Никто и не напал. Я спокойно прошел улицами Иерусалима, вышел за ворота и направился к месту казни. На мрачной горе, где обычно вешали преступников, уже стояли кресты — они были видны издалека, врезаясь своими темными контурами в безоблачное небо. Преступники висели на них, скособочившись — спереди на крестах имелись выступы для опоры тела. Без нее тело быстро обвисает на суставах, они выворачиваются, и боль лишает казнимого чувств или же вовсе убивает. Пилат позаботился о том, чтоб преступники не обрели легкую смерть…
На вершине холма собралось много людей, но, когда я подошел ближе, толпа уже расходилась. Встречные иудеи оживленно разговаривали и размахивали руками. Многие были в богатых одеждах. Если Иешуа действительно оскорбил их веру, то они отвели душу: поплевали в приговоренного, обругали его, позлословили… Стража не мешает делать это — так интереснее. Запрещается только бить. Сильный удар может оборвать жизнь человека, растянутого на кресте, а тому назначено умирать долго и в муках…
Когда я, наконец, выбрался к крестам, большинство зевак уже ушло, оставалось десятка два, не более. Среди них половину составляли женщины. Они сидели и плакали. Некоторые, с подсохшими дорожками от слез на щеках, только вздыхали. Мужчины, окружавшие женщин, выглядели подавленными и мрачными. Внезапно я понял, что это не зеваки, а родственники или друзья казнимых. Присмотревшись, я узнал молодого иудея, убежавшего нагишом вчерашней ночью. Он перехватил мой взгляд, и я понял, что незнакомец тоже узнал меня. На мгновение во взоре иудея мелькнула ненависть, затем он опустил голову и уставился в землю.

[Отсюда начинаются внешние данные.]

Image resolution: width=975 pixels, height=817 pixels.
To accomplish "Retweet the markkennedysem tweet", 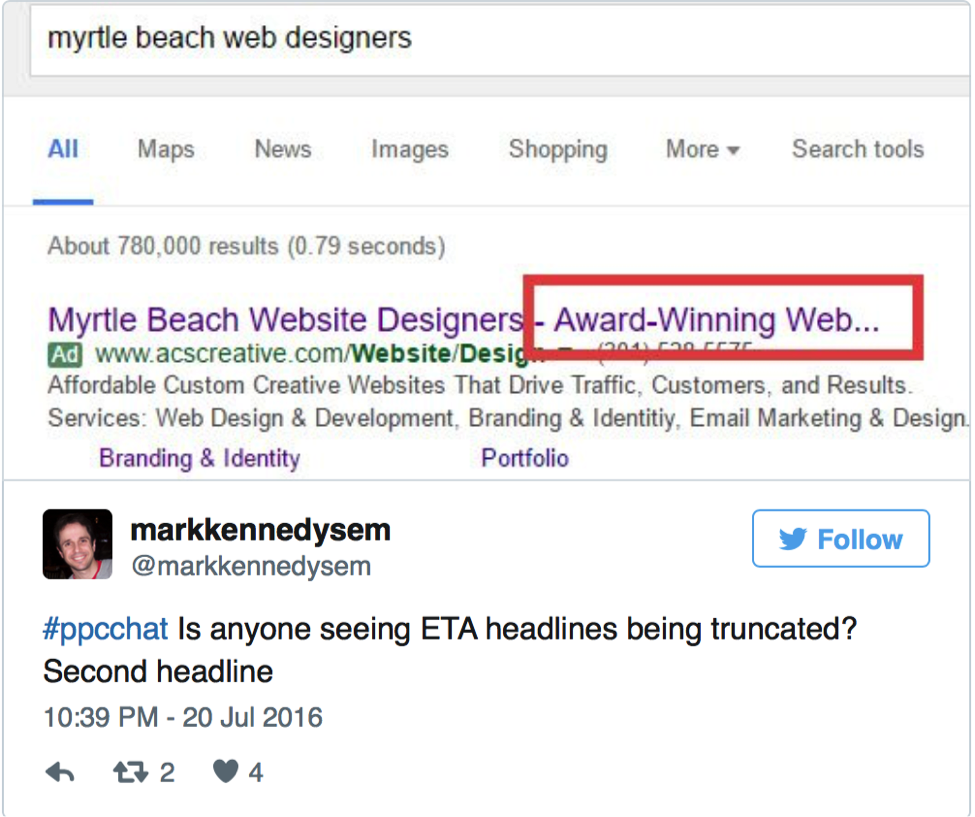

Стражи у крестов мучились от жары, с завистью поглядывая на свободных от службы товарищей, устроившихся неподалеку. Там играли в кости, по рукам ходил кувшин с вином, слышались веселые возгласы и смех. Весельем управлял уже знакомый мне Тит. Увидев меня, он привстал и поклонился.

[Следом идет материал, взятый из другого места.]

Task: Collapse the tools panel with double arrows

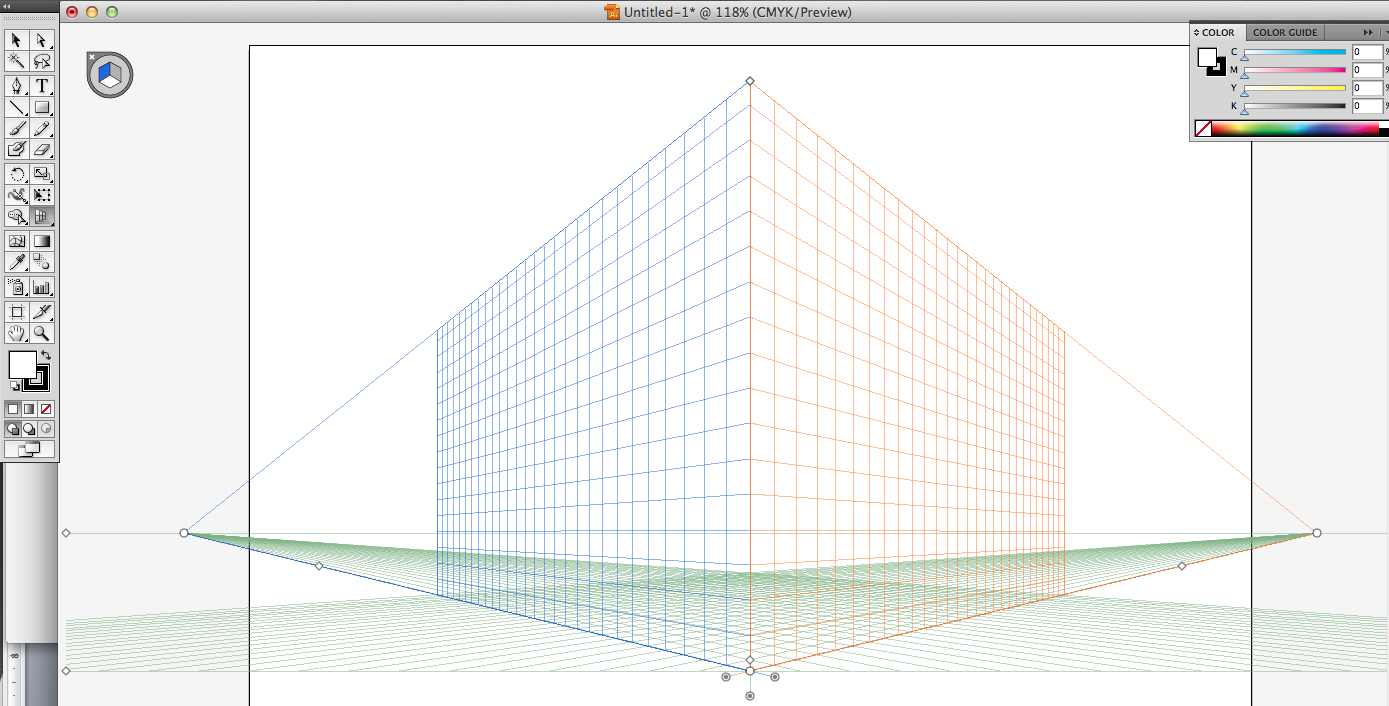Action: (8, 7)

— Пришел глянуть на иудейскую падаль, господин?! Надо было раньше, когда они что-то говорили. Самое интересное пропустил!
Товарищи одобрительно засмеялись, но Теренций пригрозил Титу палкой:
— Как разговариваешь с центурионом, Тит?! Давно учил тебя?
— Я ничего, — поник Тит. — Я уважаю центурионов. Но он и в самом деле опоздал…
Солдаты снова засмеялись, в этот раз над провинившимся товарищем. Через мгновение они вернулись к игре и вину. Теренций подошел ко мне.
— Тит хороший солдат, но непочтительный, — сказал виноватым тоном. — Поставлю его в ночную стражу, чтоб знал!
Я жестом дал знать, что не обиделся и повернулся к крестам. Теренцию было скучно и хотелось поговорить, но у меня такого желания не было. Не знаю почему, но мне трудно было поднять глаза на Иешуа, висевшего посередине, и я стал разглядывать разбойников. Они много дней провели в тюрьме, их тела были грязны и казались еще более мерзкими от облепивших их мух. Мух было много, они густо покрывали лица разбойников, их руки и ноги в местах, где гвозди пробили их. Мухи сосали кровь. Время от времени разбойники мотали головами, прогоняя больно кусавших насекомых, мухи неохотно взлетали, чтобы тут же устроиться на прежнем месте. Похоже, что разбойники делали это бессознательно: глаза их были закрыты. Наконец я решился взглянуть на Иешуа. Его тело было белым и чистым. Удивительно, но мухи не докучали ему. Я отчетливо видел кровавые потеки в местах, где гвозди вонзились в кисти и ступни, но мухи почему-то не хотели пить эту кровь. Глаза Иешуа были закрыты, но я понял, что он в сознании — просто страдает молча. Над головой его была прибита доска с крупной надписью «Царь иудейский».